Cutty & Roll kommt als Rock´n´Roller in der Tradition von Songs wie Jam to the Ramp (Die tonight) oder Firebird (Heroes) daher, fährt einem sofort ins Gebein und will schon nach nur einmaligem Hören nicht mehr aus dem Ohr entweichen.

Fainted Heart groovt unwiderstehlich, Fashion War packt den - intelligenten - Dampfhammer aus, ohne allerdings auf abwechslungsreiche Breaks zu verzichten, in Just for our Love erscheint die - megaintensive - Ballade schon relativ früh in der Running Order…

Out in the Streets kommt anfangs etwas bieder daher, steigert sich aber in puncto Heavyness zur Bridge hin (genialer Baß!), und der Refrain selbst ist dann einfach nur zum Niederknien!
Ähnlich Regeneration, der Titelsong: Pompöses Intro, geiles Riff, Hammer Drumming - und ein Song für die Ewigkeit! Wäre aber wohl an anderer Stelle der Tracklist etwas besser plaziert, da, was Tempo und Groove anbelangt, in eine ähnliche Kerbe schlagend wie Out in the Streets

Es folgt das speedige Sooner or later, klein (bzw. kurz), aber fein!

The Devil inside ist wiederum eine urtypische Cutty Sark-Nummer; spontan fällt mir keine andere Band ein, die einen derart "verzahnten" Rhythmus so schlüssig in einen Song verpacken kann. Sonderlob an Herrn Cossmann!
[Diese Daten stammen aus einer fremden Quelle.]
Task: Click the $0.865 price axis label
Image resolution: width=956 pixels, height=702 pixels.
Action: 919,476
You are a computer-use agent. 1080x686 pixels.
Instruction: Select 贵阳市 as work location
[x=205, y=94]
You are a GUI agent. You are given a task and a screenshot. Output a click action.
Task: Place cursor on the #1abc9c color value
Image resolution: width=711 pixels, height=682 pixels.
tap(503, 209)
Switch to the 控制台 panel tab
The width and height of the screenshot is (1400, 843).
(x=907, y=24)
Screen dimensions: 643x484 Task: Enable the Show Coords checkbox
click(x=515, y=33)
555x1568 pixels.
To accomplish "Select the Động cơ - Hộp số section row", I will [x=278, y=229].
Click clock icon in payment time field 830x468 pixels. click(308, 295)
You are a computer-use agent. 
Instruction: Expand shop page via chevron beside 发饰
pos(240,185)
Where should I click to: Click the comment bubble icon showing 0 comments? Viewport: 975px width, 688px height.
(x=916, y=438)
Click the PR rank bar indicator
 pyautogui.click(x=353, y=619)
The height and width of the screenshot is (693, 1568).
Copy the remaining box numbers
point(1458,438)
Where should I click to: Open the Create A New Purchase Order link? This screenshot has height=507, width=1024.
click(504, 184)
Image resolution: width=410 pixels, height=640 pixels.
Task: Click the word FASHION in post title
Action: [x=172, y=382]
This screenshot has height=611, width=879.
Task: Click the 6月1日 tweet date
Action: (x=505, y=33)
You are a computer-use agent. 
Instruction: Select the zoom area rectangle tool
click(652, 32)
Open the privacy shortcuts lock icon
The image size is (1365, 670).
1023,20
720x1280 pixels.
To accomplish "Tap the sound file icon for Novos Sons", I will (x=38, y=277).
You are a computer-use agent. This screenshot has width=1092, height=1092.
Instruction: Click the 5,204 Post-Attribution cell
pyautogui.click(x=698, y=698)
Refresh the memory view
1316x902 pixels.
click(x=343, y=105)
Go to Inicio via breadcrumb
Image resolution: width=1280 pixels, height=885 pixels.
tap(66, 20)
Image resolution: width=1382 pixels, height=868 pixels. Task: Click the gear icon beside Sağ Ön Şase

Das Schlußduo bilden dann die Songs The Fool and the Priest und Wargame Lover. Hier erinnern Cutty Sark wieder ziemlich stark an vergangene Zeiten: Speedig, polternd, aber groovend wie sonstwas! Ersterer besticht durch ein herrliches Gitarrensolo, letzterer durch einen intelligent gemachten melodischen Break.

Alles in allem: Für mich eine der besten Hard Rock-/Metal-Scheiben, die mir jemals untergekommen ist! Wer auf wirklich gut gemachte Heavy-Mucke in der Schnittmenge zwischen alten TRUST und Judas Priest steht, sollte unbedingt mal hier reinhören und dem oft verkannten und sogar belächelten Teutonen-Stahl abseits von Accept & Co. eine Chance geben.